Al día siguiente va a una pollería que queda más cerca del centro, en la zona del parque. Un conocido le avisó que andaban buscando repartidores porque se les habían ido dos o tres pibes.

Ojo que no deben pagar bien, le advierte, pero no le importa. Está jugado y tiene que conseguir lo que sea. Si no, directamente se va a cagar de hambre.

Cuando llega lo atiende una mujer joven, que puede ser la encargada o tal vez la dueña. Atrás del mostrador no se la ve demasiado pero percibe, por los hombros, los brazos, el cuello, que tiene buen lomo.

¿Si?…, le pregunta ella cuando entra. 

Me dijeron que andan buscando repartidores, le explica.

¡Ah, sí!…, responde la chica. ¿Tenés moto?… ¿Y tenés experiencia?…

¡Las dos cosas!…, dice él.

¡Perfecto!…, prosigue ella. Si querés, podés empezar hoy mismo. Tendrías que estar acá a las siete.

Dale, le contesta. ¿Cómo pagan el viaje?…

Mirá, dice ella, cincuenta pesos. ¡Por ahora!, agrega, imaginando que lo que le ofrece no le va a resultar demasiado atractivo.

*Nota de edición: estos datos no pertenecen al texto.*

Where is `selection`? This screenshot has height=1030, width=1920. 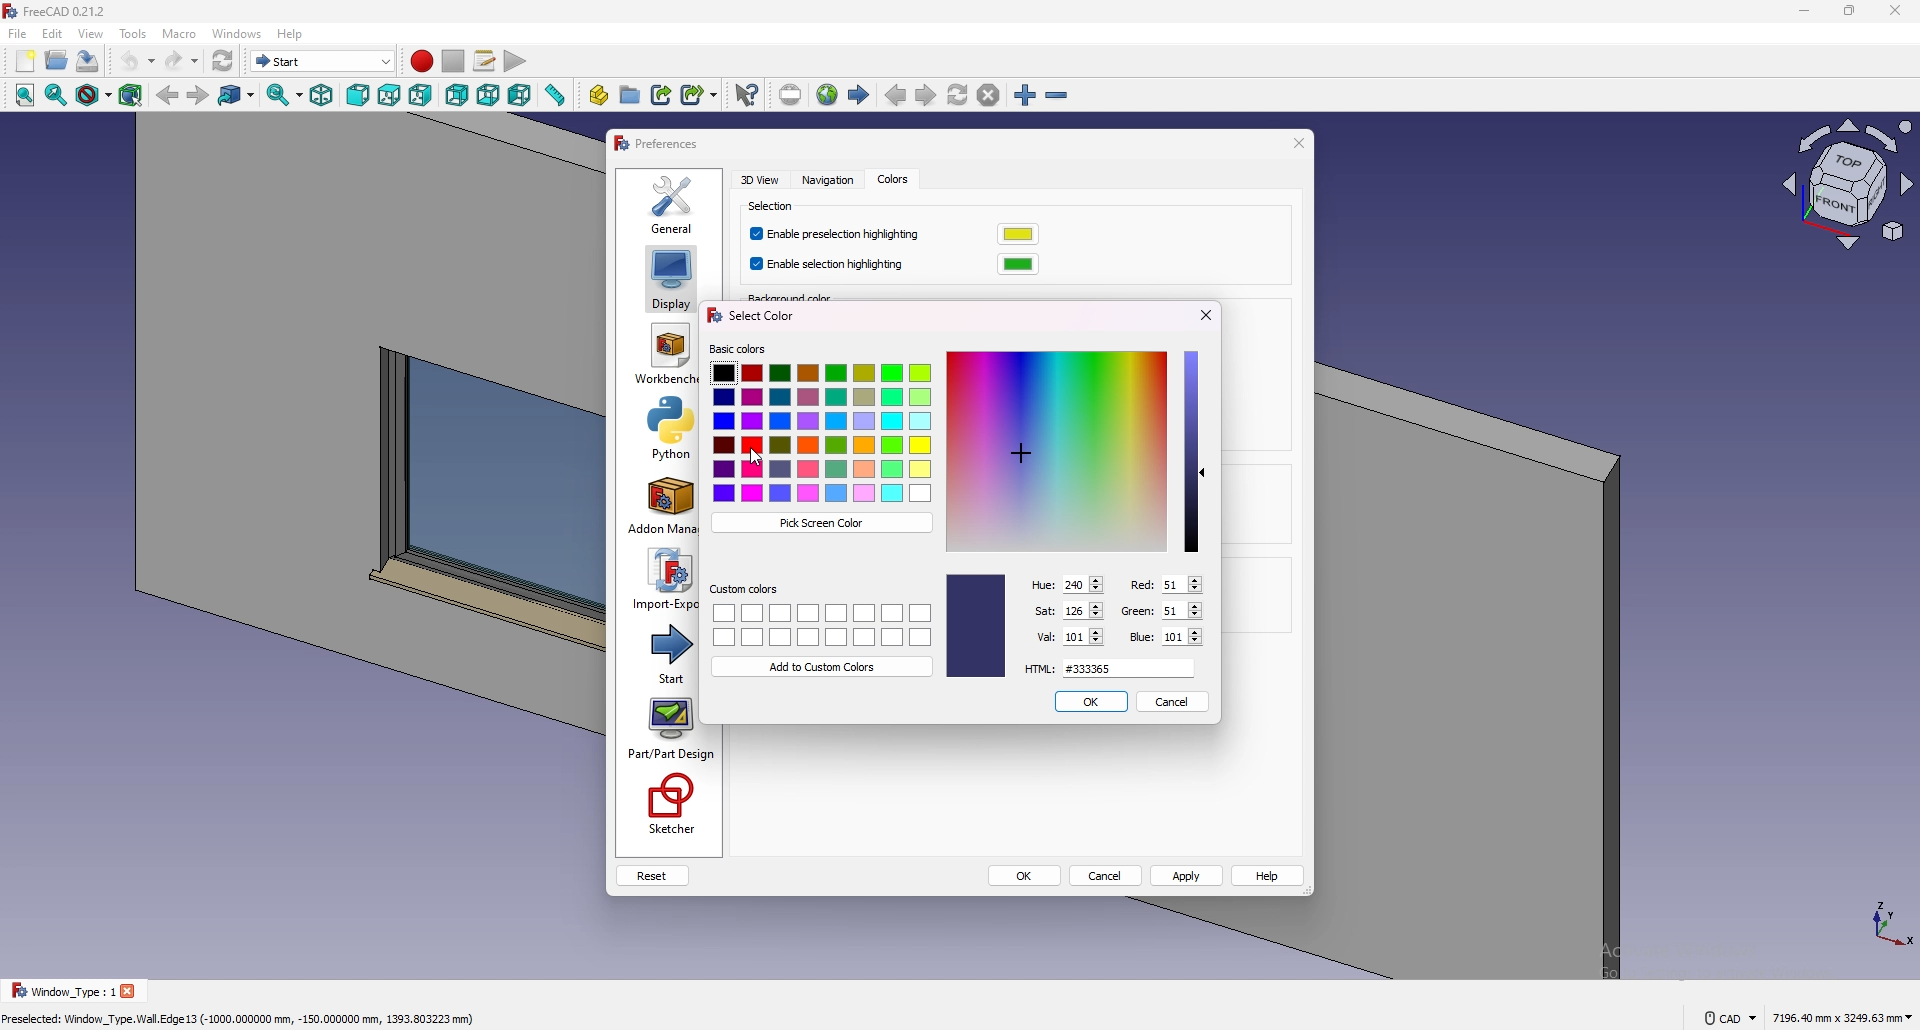 selection is located at coordinates (774, 207).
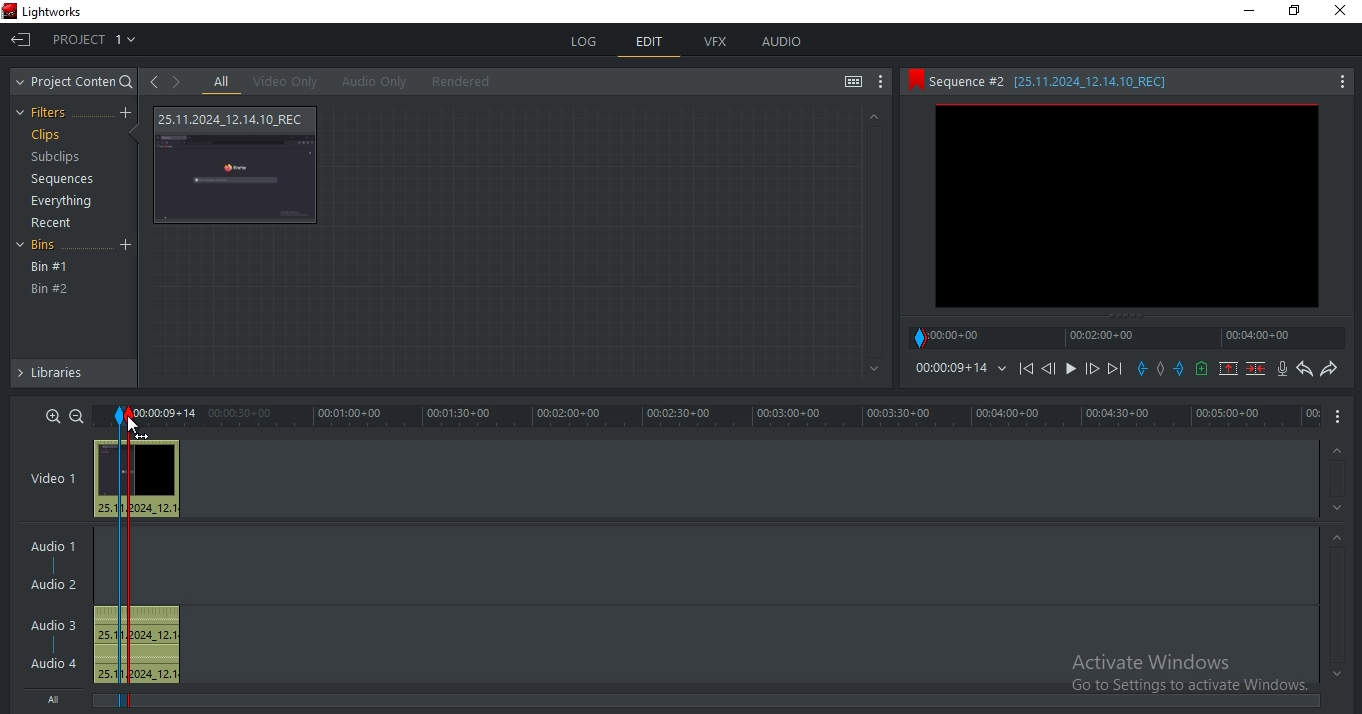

Efectivamente, a él le parece una miseria. Un viaje puede insumir tiempos diversos: según la distancia algunos se pueden hacer en pocos minutos pero otros pueden llevar más de un cuarto de hora. Y a veces más que eso, por más que corra como un loco esquivando autos y colectivos y zizagueando de un lado al otro para adelantarse. 

Pero no tiene alternativas, es eso, o nada. Así que esa noche está a las siete de la tarde para empezar los repartos. A esa hora ya están los demás repartidores, que son cinco. Con él llegan a la media docena, lo que le hace suponer que en esa pollería debe haber mucho trabajo.

Unos minutos después, lo llaman para llevar su primera entrega. 

Llevalo rápido, bombón, le dice la chica. La forma en que lo llama le provoca una sonrisa. Responde: si me lo pedís así, llego en treinta segundos.